El comandante de la Guardia Suiza nunca llegó a cruzar el umbral. La serenidad del Cardenal Andrew Hagen se interponía entre sus hombres, que aun apuntaban al hombre de púrpura, y la entrada al salón. Le aseguro, comandante: solo han sido unos cuantos volúmenes mal colocados -insistió el Cardenal. Pero el militar le miraba receloso. Aquel estruendo, minutos atrás, no parecía el de un estante venido abajo. “El intruso”, había pensado, y partió a la carrera al frente de sus hombres hacia la Biblioteca Apostólica. Entrando al edificio, otro ruido inquietante, en el piso superior. “Un forcejeo”. Ordenó alistar las armas y tomaron las escaleras. El Cardenal Hagen les recibió circunspecto a las puertas del salón.

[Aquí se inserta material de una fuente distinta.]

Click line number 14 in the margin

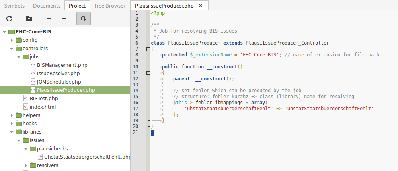[x=136, y=91]
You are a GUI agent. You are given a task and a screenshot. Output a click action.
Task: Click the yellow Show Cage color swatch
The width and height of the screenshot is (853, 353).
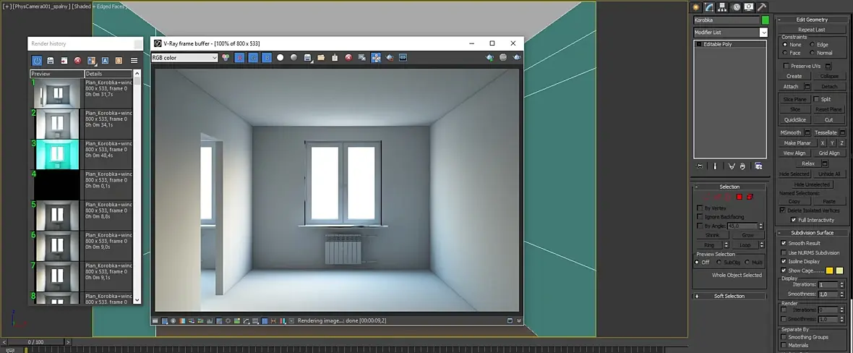coord(829,271)
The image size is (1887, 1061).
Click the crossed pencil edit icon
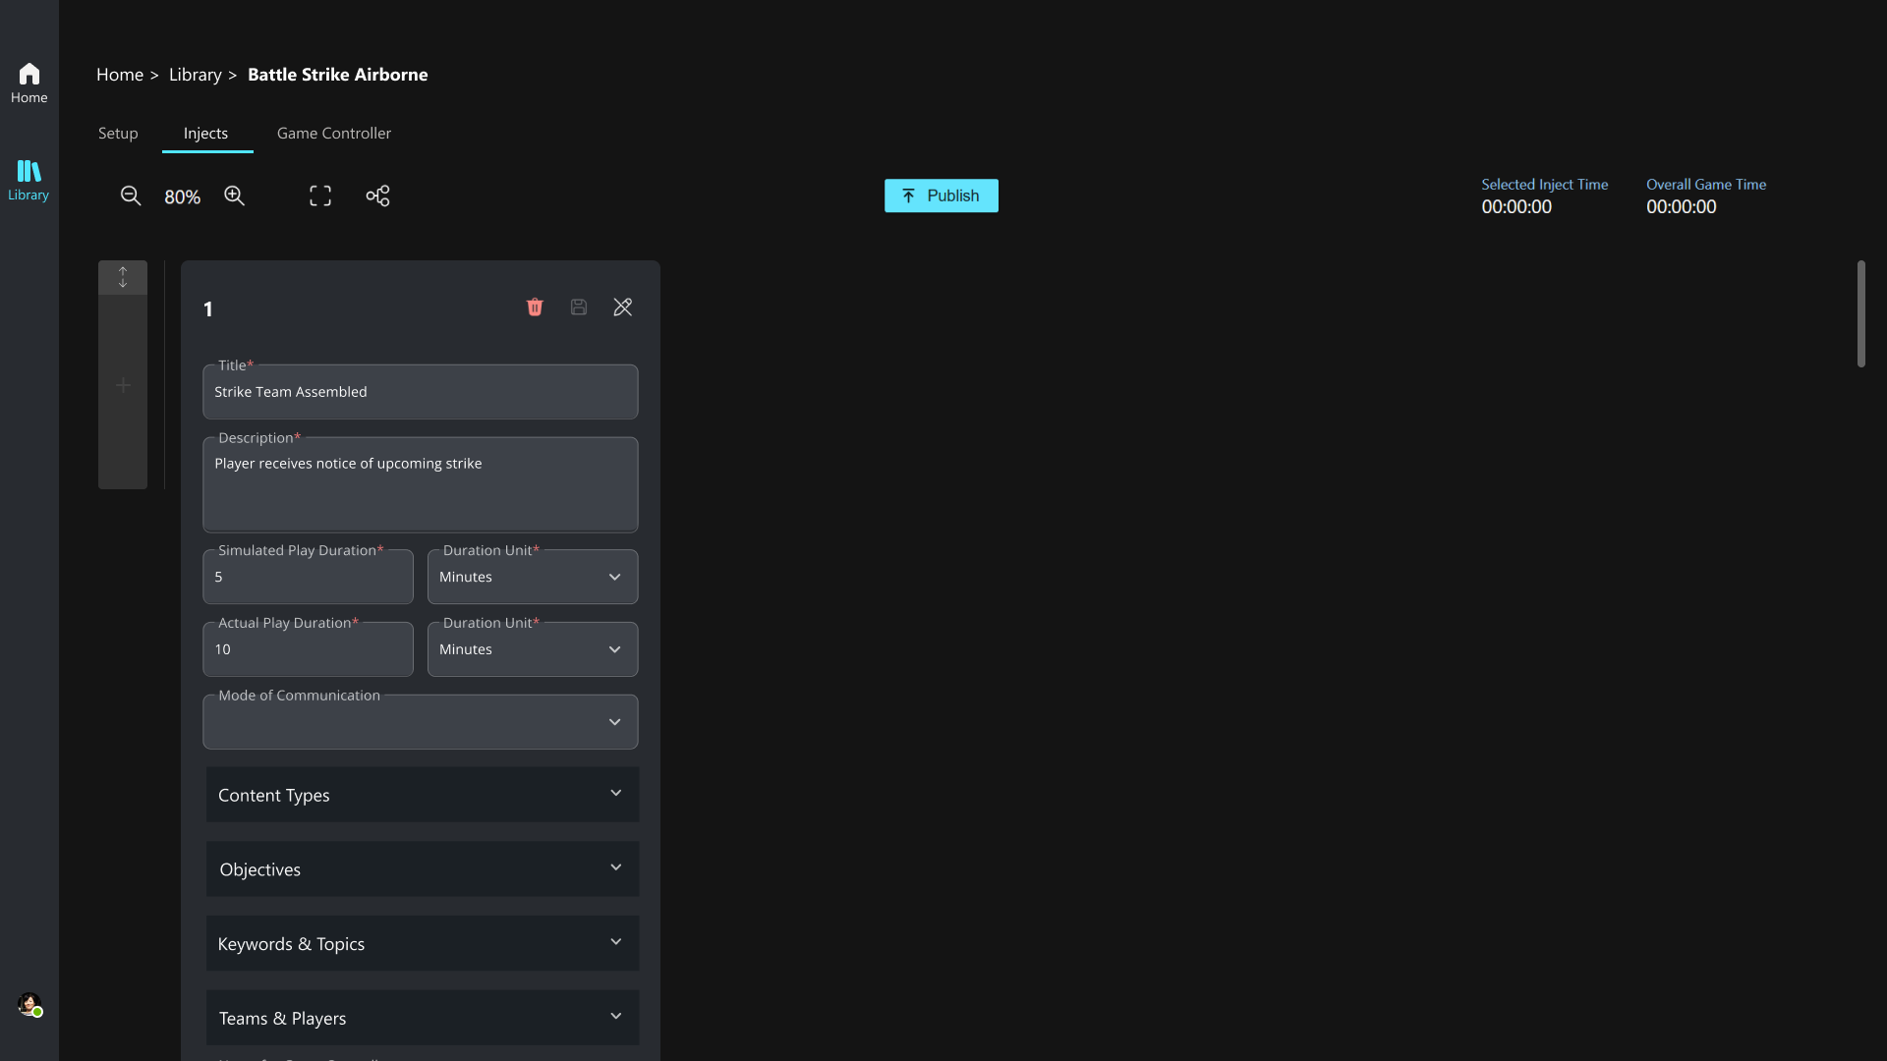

Ahora, comandante, proseguiré mi lectura -concluyó el de púrpura. Y, tras bendecirles, cerró las puertas ante sus silenciosos rostros helvéticos.
En la semipenumbra, el cuerpo sobre la alfombra no se movía más. El Cardenal le arrancó el manchado crucifijo de la aorta y bendijo los restos del intruso, ese impertinente Dan Brown.